Gameplay conventions

I've been thinking about game audio recently, and was having a conversation with a friend about Valve's Deathmatch FPS release, TF2. I watched a video of some gameplay footage to get an idea what the game was like and was surprised that I recognised some of the audio effects from another of Valve's seminal titles, Half Life (which were also used in HL2).

Specifically I recognised the 'heal' sound that the stations make when they recover your health, shields or ammo, and the weapon select confirmation noise (possibly also one of the pistols and shotgun?). While it's natural to use the same audio in a sequel (HL to HL2), I was surprised that they used the same effects in a title from a totally independent game world (TF2). It works extremely well, though. I instantly understood the significance of the audio cues and hence what was happening in gameplay terms.

This in turn made me think about gameplay mores, about the tropes and aesthetics that have become de facto standards, and how they help familiarise us to new games. But what then of audio games? I wonder if they suffer from underdevelopment such that no standards have emerged yet.

This reminds me a little bit of gaming during the 1980s. This period was characterised by the diversity of games that didn't seem to fit into genres yet. By the 90s I feel that the commercial market had evolved and certain conventions had emerged, for example using the WASD keys for navigating first person games.

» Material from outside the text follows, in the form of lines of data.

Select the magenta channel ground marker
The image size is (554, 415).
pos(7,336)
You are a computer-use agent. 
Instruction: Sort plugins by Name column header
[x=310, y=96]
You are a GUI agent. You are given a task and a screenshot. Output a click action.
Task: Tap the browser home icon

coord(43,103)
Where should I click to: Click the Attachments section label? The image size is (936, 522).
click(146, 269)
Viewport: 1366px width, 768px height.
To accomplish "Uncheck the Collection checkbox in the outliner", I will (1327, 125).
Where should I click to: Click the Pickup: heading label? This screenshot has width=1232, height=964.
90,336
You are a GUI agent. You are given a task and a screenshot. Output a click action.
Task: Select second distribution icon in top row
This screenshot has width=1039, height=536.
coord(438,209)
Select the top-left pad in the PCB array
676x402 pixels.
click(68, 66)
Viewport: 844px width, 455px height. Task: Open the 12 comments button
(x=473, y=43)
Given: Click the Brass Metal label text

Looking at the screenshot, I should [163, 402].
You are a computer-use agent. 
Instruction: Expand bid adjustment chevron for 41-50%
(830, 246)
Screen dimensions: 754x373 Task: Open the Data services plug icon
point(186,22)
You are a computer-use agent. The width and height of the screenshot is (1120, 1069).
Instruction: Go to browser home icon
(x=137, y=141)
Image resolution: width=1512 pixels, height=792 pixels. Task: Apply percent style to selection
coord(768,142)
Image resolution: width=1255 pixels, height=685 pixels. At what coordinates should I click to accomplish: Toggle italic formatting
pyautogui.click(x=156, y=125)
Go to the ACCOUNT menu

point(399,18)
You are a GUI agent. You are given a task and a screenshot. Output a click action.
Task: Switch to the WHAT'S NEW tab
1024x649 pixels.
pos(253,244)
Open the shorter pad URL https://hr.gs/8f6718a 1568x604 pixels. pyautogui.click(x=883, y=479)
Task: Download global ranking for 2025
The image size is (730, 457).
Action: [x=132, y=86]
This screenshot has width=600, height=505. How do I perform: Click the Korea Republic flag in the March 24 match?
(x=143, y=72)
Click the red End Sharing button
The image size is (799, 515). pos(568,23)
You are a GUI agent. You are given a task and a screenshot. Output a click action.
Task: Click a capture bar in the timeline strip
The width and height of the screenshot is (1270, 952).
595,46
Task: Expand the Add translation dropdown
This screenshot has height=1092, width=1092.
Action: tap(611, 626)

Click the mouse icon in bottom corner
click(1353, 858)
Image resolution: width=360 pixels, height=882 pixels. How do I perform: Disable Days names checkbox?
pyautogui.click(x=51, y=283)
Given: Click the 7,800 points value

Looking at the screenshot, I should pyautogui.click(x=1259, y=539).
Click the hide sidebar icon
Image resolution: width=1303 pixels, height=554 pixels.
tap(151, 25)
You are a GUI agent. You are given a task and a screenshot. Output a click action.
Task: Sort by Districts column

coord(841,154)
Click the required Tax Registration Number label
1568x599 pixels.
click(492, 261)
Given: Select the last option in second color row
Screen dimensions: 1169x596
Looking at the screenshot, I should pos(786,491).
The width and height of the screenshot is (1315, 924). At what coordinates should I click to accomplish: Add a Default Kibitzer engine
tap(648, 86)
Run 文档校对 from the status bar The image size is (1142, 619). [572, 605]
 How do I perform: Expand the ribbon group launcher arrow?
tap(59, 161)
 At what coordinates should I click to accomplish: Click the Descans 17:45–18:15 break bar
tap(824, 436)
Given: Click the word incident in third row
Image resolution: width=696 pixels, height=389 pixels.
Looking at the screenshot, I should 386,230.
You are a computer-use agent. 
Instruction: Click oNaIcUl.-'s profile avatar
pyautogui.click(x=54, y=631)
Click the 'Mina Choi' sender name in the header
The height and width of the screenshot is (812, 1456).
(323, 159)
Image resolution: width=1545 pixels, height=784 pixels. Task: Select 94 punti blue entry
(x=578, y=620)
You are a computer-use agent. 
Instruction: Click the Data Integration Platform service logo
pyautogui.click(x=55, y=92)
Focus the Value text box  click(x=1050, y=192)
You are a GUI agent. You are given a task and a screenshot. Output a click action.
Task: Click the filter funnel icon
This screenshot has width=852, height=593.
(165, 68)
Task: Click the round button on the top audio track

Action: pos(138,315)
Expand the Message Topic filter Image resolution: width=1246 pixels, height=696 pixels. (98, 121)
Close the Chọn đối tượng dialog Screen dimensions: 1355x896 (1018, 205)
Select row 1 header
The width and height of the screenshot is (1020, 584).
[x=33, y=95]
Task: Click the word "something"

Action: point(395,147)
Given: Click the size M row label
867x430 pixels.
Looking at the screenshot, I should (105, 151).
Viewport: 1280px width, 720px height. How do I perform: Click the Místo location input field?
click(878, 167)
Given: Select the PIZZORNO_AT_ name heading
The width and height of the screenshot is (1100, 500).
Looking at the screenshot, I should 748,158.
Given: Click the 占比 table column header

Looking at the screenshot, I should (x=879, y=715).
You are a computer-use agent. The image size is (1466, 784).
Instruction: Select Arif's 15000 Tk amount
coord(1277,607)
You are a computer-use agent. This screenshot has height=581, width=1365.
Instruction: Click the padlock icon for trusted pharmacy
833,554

This is a particularly interesting point for me as my MA dissertation dealt with embodiment in games, and developed on the extension thesis of Marshall McLuhan and the phenomenology of Maurice Merleau-Ponty, amongst others. The basic premise is that our sense of self is predicated on our sensory experience, which depends on our situated body and it's relation to the rest of the world. In a game environment, mediated by a keyboard, WASD becomes a naturalised and pre-reflective expression of our intentions. The reuse of this form allows us to build up what Merleau-Ponty refers to as the "habitual body image".

The absence of consistent interface semiotics in audio games as with the early 80s games results in the inability to transfer any continuity between any of them.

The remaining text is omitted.